APPLETON, Wis. (AP) — Some Wisconsin companies are putting off decisions to hire or expand because they’re not sure how the new health care law will play out, some business leaders said.

Some said they are worried that their health care costs will rise, while others said they suspected law would keep changing, Gannett Wisconsin Media reported (http://post.cr/1hz42Y4 ). Some corporate leaders said they want to wait and see how the law plays out before committing to any new long-term investments.

Health care costs have been a growing concern in recent years. Over the past five years, the cost of premiums per employee has risen an average of 5 percent, according to the Kaiser Family Foundation.

Under the law, most small businesses do not have to provide coverage. But companies with 50 or more employees will have to offer insurance or risk fines from the government in 2015.

That could mean cost increases of 12 to 15 percent for larger employers, said Pam Branshaw, a partner at Wipfli, an accounting company that oversees employee benefits. Small-business owners who provide coverage could see even higher increases in the 25 percent range, she said.

“It’s going to be such a volatile time period I think until we get through 2015,” Branshaw said. “(Small businesses) think real hard before they hire more people.”
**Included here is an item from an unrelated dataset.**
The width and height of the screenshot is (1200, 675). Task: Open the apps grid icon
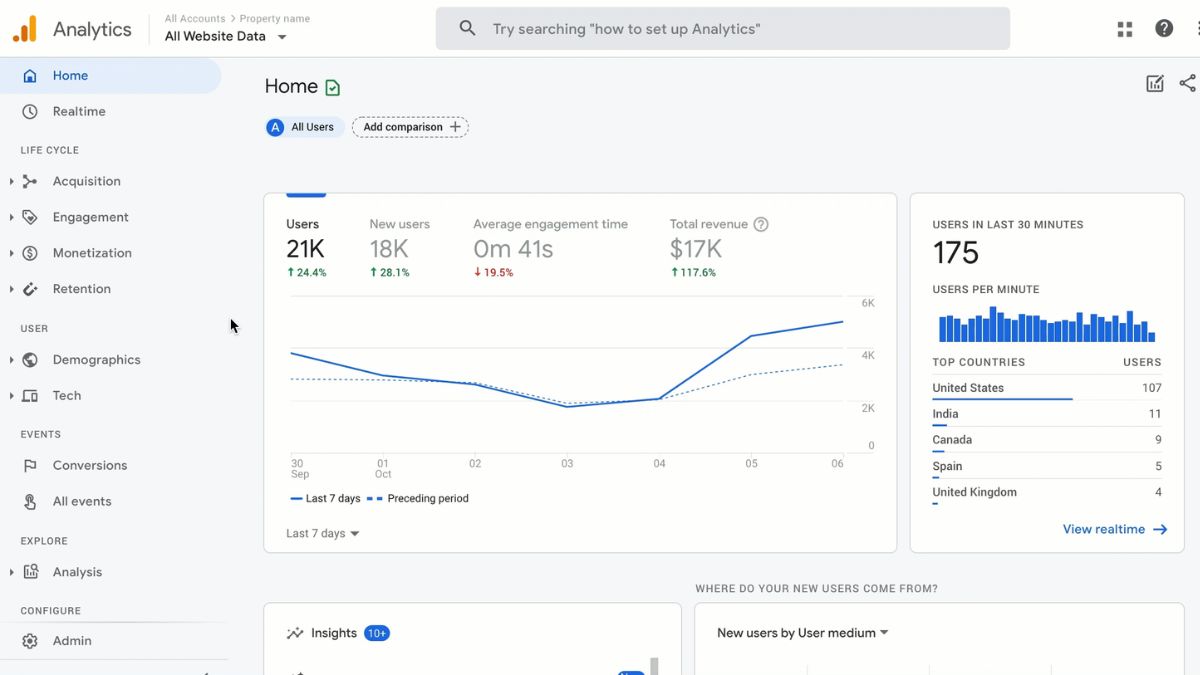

That’s the case for Cap Wulf, president and chief executive officer of Wulf Brothers home comfort systems. His Sturgeon Bay company has 62 employees, and he said he’d have to take a “long hard look” before hiring anyone else because of health care costs and other employee expenses.

“The costs are getting so incredible that it definitely makes you look at, ‘OK, what can we do to avoid hiring another person? Can we work in some extra overtime?'” he said.

Despite the uncertainty, some say the concerns to small businesses are being exaggerated. Lori Compas, who runs the Wisconsin Business Alliance, has been giving presentations to business groups for the past few months in which she discusses how small companies should see little impact from the new law.

“No penalties, no fees, no fines — that was my main message, and people were just flabbergasted,” Compas said. “I’m just afraid there’s been a lot of misinformation out there. A lot of small-business owners were unnecessarily frightened.”